I mean sure, a person’s going to be a little tipsy after sharing the traditional twelve-pack at the traditional nut-punching platform above the Duwamish, and yes, I’ll admit that a guy might stumble a bit after hopping off his bike and wandering into a watering hole that requires navigating around a person with a microphone belting out their favorite country music tune, but it’s hard (entirely opaque, honestly) to see what the bartender saw to make it impossible to order even a Coca-Cola, but who knows what they might have been eyeing?  Maybe she just doesn’t like your face or perhaps it’s the new short hairdo.

In any case, it was hardly a blot on an otherwise fine night for observing (and breathing); an almost full moon rising over the industrial wasteland was its standard issue yellow as opposed to “new normal” red, blue sky was visible behind wispy cirrus clouds, and three, count ‘em three!

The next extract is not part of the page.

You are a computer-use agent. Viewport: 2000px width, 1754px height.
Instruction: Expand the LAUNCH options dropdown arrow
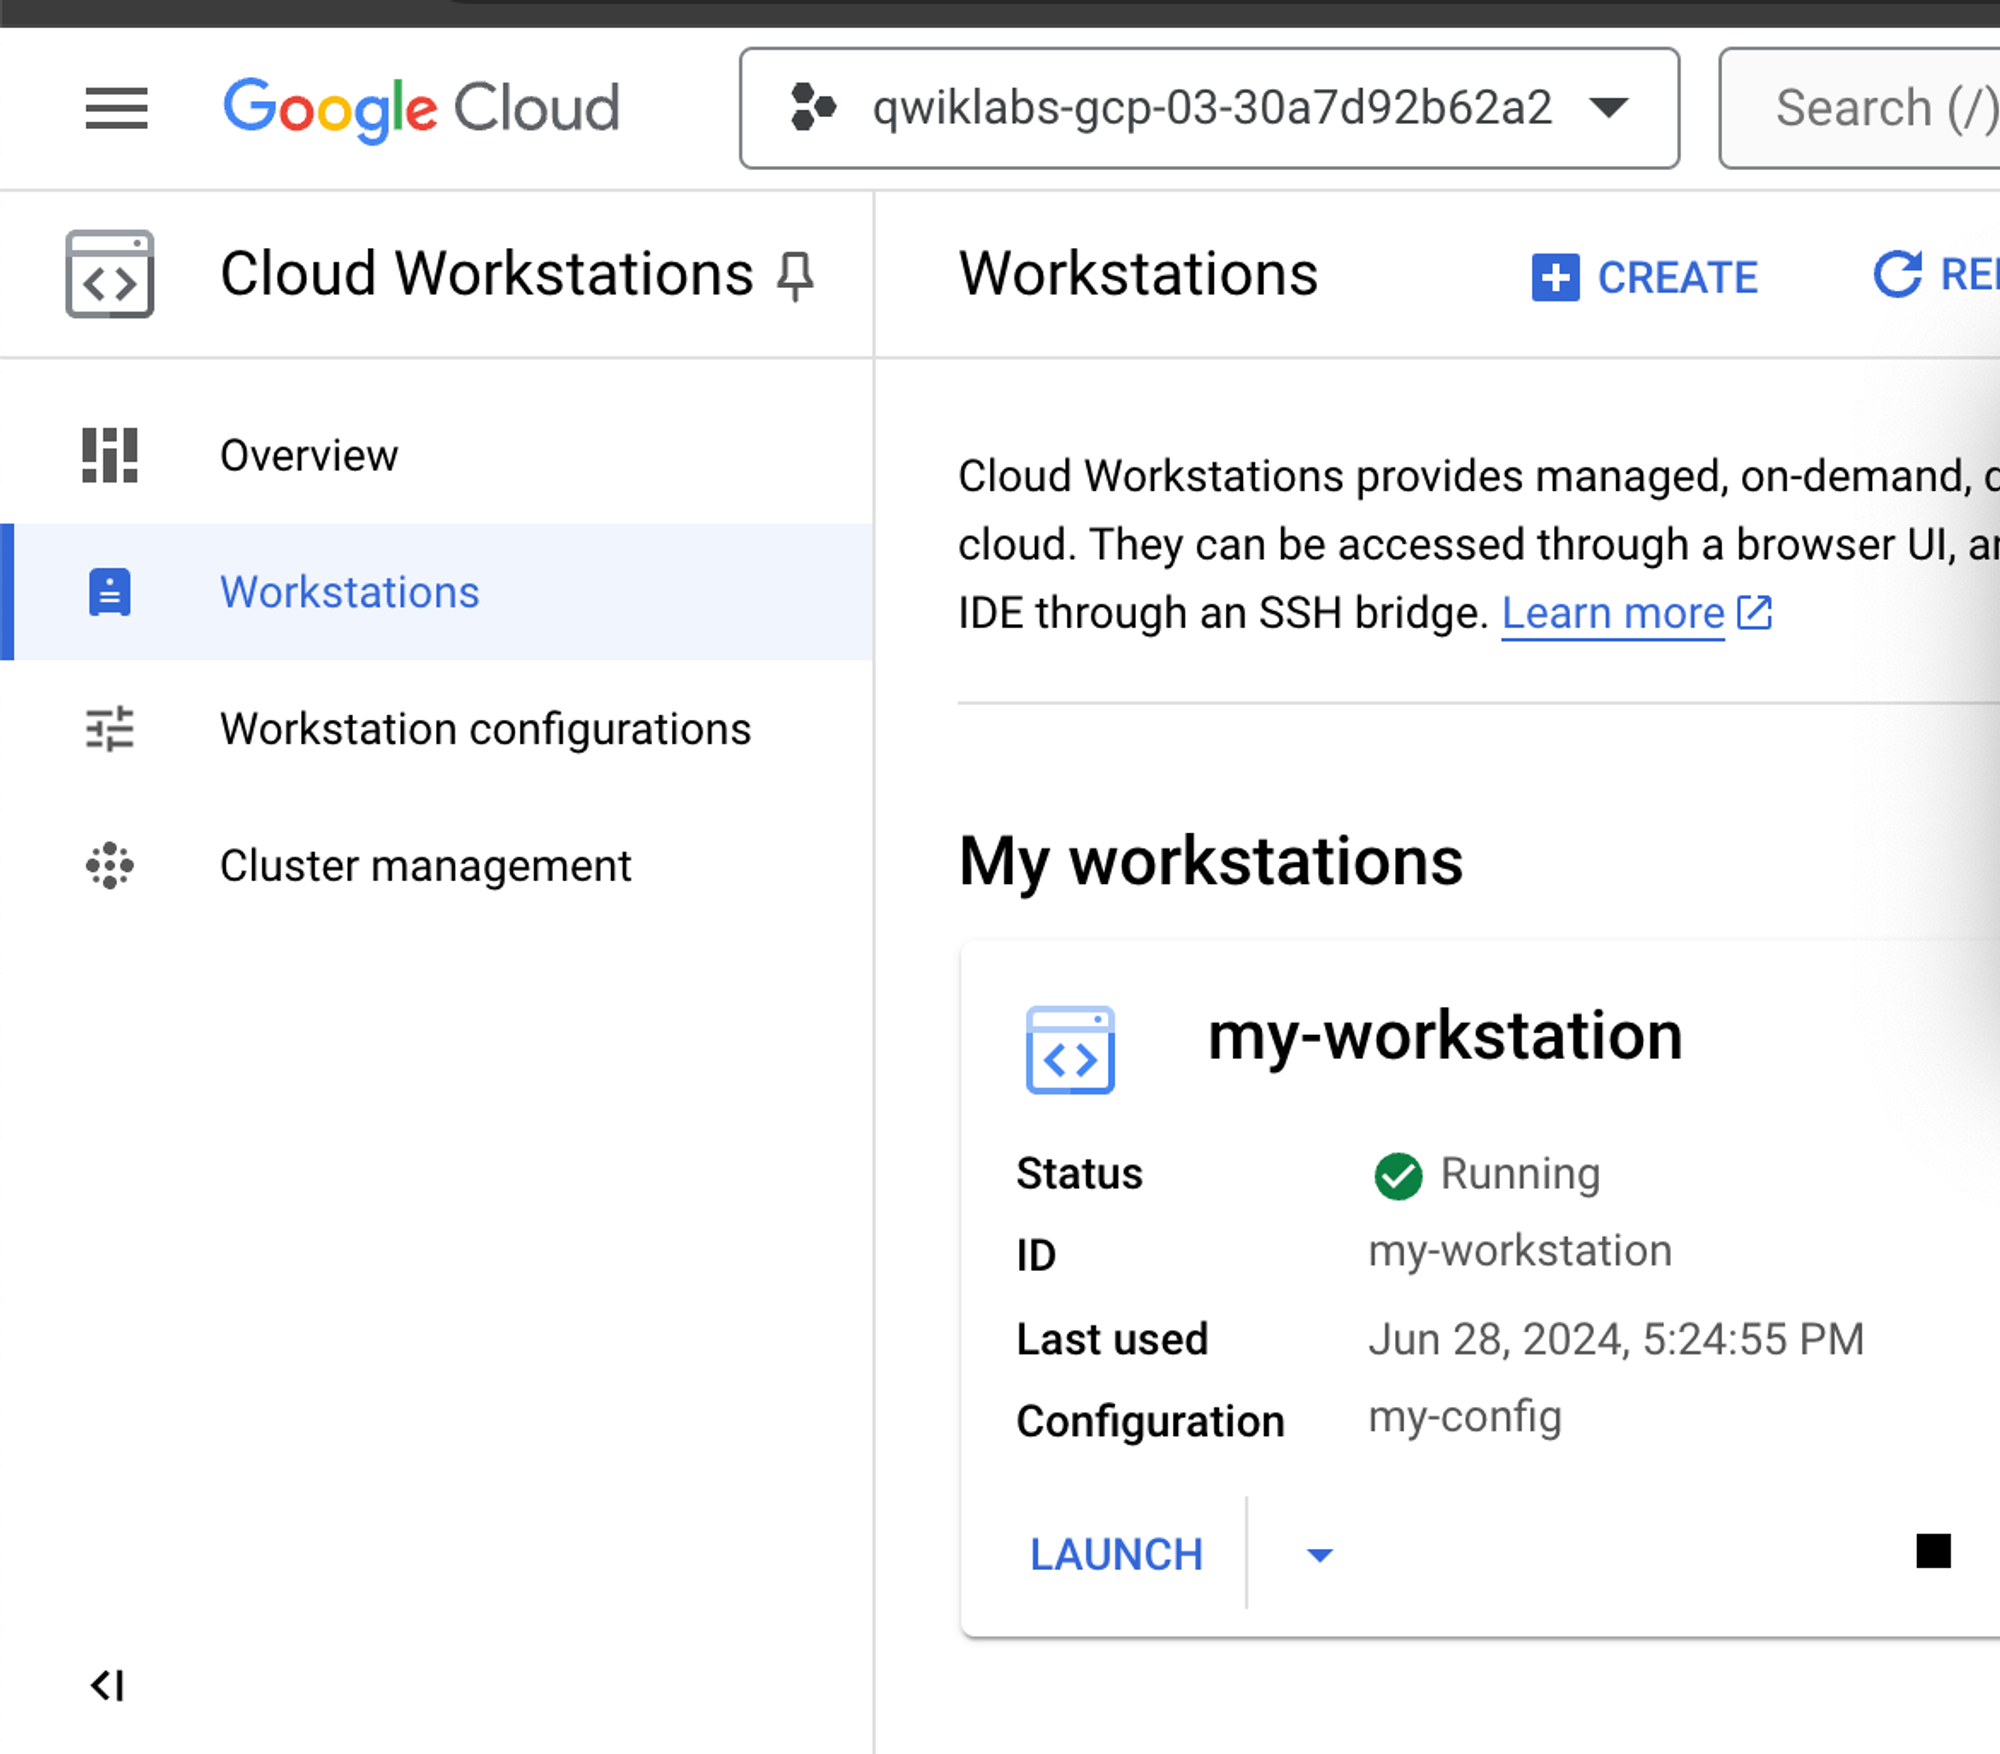tap(1319, 1554)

Ryans outnumbered just a pair of Kevins on the way out of Westlake.

So all’s well that ends well, I guess, and besides, it does mean you get to watch the birthday girl drink a mai-tai, a sight, clearly, never to miss!

Friday, August 10, 2018

Leap

Call me a sissy scaredy-cat coward while pointing out that even children and nearsighted tech-nerds braved the attempt and I’d have to agree; nevertheless, discretion (such as it is) remains the better (perhaps only) part of valor for this chicken-hearted chicken when it comes to hurling oneself off a plastic ramp into Lake Washington atop a janky BMX bike after careening down an increasingly wet and slippery runway especially when well-lubricated already with apparently not quite enough liquid courage to overcome the survival instinct part of the lizard brain for yet another year running.

Long story short: as usual, I preferred the view from the water and was rewarded with the sight of one more hilarious splashdown after another as less fearful, younger, or maybe even drunker souls than me piloted the floating two-wheeler into the drink much to the cheers, jeers, and sympathetic groans of the assembled.

It was the perfect night for launching, one of those magical Seattle summer evenings where the lake water and air temperature align so that it’s just as warm to be wet as dry; the watery choice, of course, has the secret advantage of providing a full-time conduit for beer-processing, a point we need not belabor, but bears noting because why the hell not, everyone does and it’s awesome, right?

For some reason, the younger, cuter version of the bike gang declined to stop and join, but oh well, these kids today with their appetites for exposure, more power to them, but this lily-livered old-timer will continue to capture life in the time-honored manner of imprinting memories directly onto the grey matter and then making up stories about them, like the one where Shows Up Joe flies far beyond the handlebars as he splashes down atop the lake’s silvery surface in the waning twilight of the August eve, just at the point where everyone turns into luminous shadows, backlit by reflections, glowing at the edges, walking (and riding) on water.